26 May 2024

Mary Carlisle

American actress, singer, and dancer Mary Carlisle (1914-2018) starred in more than 60 Hollywood films. The petite, blue-eyed blonde made a name for herself as a wholesome ingénue in numerous 1930s musical comedies. After her marriage in 1942 and a starring role in Dead Men Walk (1943), she retired from acting.

Mary Carlisle
British postcard in the Picturegoer Series, London, no. 743. Photo: Metro-Goldwyn-Mayer.

Mary Carlisle
Postcard by I.P., no. 1002b. Photo: MGM. Collection: Marlene Pilaete.

Angelic looks

Mary Carlisle was born Gwendolyn Witter in 1914 in Boston, Massachusetts. Her parents were Arthur William and Leona Ella (Wotton) Witter. Born into a religious family, she was educated in a convent in Back Bay, Boston.

Sometime after her father's death, when she was 4,. Her mother married industrialist Henry J. Kaiser and the family relocated to Los Angeles. Mary's uncle, Robert Carlisle, a film editor and producer, allowed her to appear as an extra in the Jackie Coogan silent film Long Live the King (Victor Schertzinger, 1923).

The story goes that studio executive Carl Laemmle Jr. discovered Carlisle at the age of 14 while she was eating lunch with her mother at the Universal Studios canteen.
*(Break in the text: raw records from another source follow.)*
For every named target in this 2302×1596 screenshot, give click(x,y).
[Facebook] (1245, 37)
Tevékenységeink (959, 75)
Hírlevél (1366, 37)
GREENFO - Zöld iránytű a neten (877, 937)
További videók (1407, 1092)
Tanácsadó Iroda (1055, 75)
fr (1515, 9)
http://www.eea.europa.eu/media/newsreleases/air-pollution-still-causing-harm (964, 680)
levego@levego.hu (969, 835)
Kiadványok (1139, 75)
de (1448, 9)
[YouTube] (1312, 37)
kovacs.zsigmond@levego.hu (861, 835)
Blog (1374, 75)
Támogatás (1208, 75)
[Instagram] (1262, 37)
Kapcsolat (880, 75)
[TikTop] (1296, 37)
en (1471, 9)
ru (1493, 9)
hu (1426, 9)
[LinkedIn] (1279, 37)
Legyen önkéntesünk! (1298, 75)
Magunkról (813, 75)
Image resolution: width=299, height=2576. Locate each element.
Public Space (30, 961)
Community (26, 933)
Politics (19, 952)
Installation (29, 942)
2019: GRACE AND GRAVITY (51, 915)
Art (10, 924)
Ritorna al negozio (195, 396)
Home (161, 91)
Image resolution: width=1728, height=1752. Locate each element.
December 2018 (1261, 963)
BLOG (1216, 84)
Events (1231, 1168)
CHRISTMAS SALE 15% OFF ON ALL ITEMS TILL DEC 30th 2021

Laemmle praised her for her angelic looks and offered her a screen test. Though she passed the test and started doing extra work at Universal, she was stopped by a welfare officer who noticed that she was underage and had to finish school first.

After completing her education, she headed to MGM. After a one-day basic tap-dancing lesson, she won a brief part alongside future star Ann Dvorak in a film. In 1930, Carlisle signed a one-year contract with MGM and had small parts in such films as Madam Satan (Cecil B. DeMille, 1930) and Passion Flower (William C. deMille, 1930).

She also had a bit role in Grand Hotel (Edmund Goulding, 1932) as a bride named Mrs. Hoffman. Alongside Gloria Stuart and Ginger Rogers, she was one of the 15 WAMPAS Baby Stars in 1932.

Mary Carlisle
British postcard by De Reszke Cigarettes, no. 18. Caption: Born in 1914, Mary Carlisle entered films at the age of fifteen as the result of a try-out of a drama. She and Ann Dvorak were chosen out of 600 applicants. Her first role was with Jackie Coogan in If I Were King, and after playing leads in short subjects appeared in Grand Hotel and other films, and soon started making a name for herself in featured roles.

Mary Carlisle and Bing Crosby in Doctor Rhythm (1938)
British postcard by Art Photo, no. 169. Mary Carlisle and Bing Crosby in Doctor Rhythm (Frank Tuttle, 1938).

The standard prototype of the porcelain-pretty collegiate

Mary Carlisle's major acting break came when MGM "loaned" her out to Paramount to star in the musical comedy College Humor (Wesley Ruggles, 1933) alongside Bing Crosby. The performance was well regarded by critics and catapulted Carlisle to leading actress status.

She made two more films for Paramount with Crosby, Double or Nothing (Theodore Reed, 1937) and Doctor Rhythm (Frank Tuttle, 1938). Gary Brumburgh at IMDb: "She was the standard prototype of the porcelain-pretty collegiate and starry-eyed romantic interest in a host of Depression-era films. (...) Disappointed with the momentum of her career and her inability to extricate herself from the picture-pretty, paragon-of-virtue stereotype, Mary travelled and lived in London for a time in the late '30s."

Mary continued working for different studios, mainly in B-movies as a leading lady. One of Carlisle's few appearances in an A-movie was in Dance, Girl, Dance (Dorothy Arzner, 1940), opposite Lucille Ball and Maureen O'Hara. She acted in over 60 films in a career that spanned about a dozen years.

She retired after co-starring as the doctor's wife in the Horror film Dead Men Walk (Sam Newfield, 1943) with George Zucco. In 1942, Carlisle married British-born actor James Edward Blakeley, who later became an executive producer at 20th Century Fox. The couple had one son, James, and two grandchildren during their nearly 65-year marriage.

In later life, Carlisle was the manager of the Elizabeth Arden Salon in Beverly Hills, California. Her husband passed away in 2007. Carlisle died in 2018, at the Motion Picture & Television Fund, a retirement community for actors in Woodland Hills, Los Angeles. No cause of death was reported. She was believed to be 104, but never personally confirmed her age or birth date during her life. She is buried in Westwood Memorial Park in Los Angeles, California. In 1960, Carlisle received a star on the Hollywood Walk of Fame, at 6679 Hollywood Boulevard.

Mary Carlisle
Big German card by Ross Verlag. Photo: Paramount.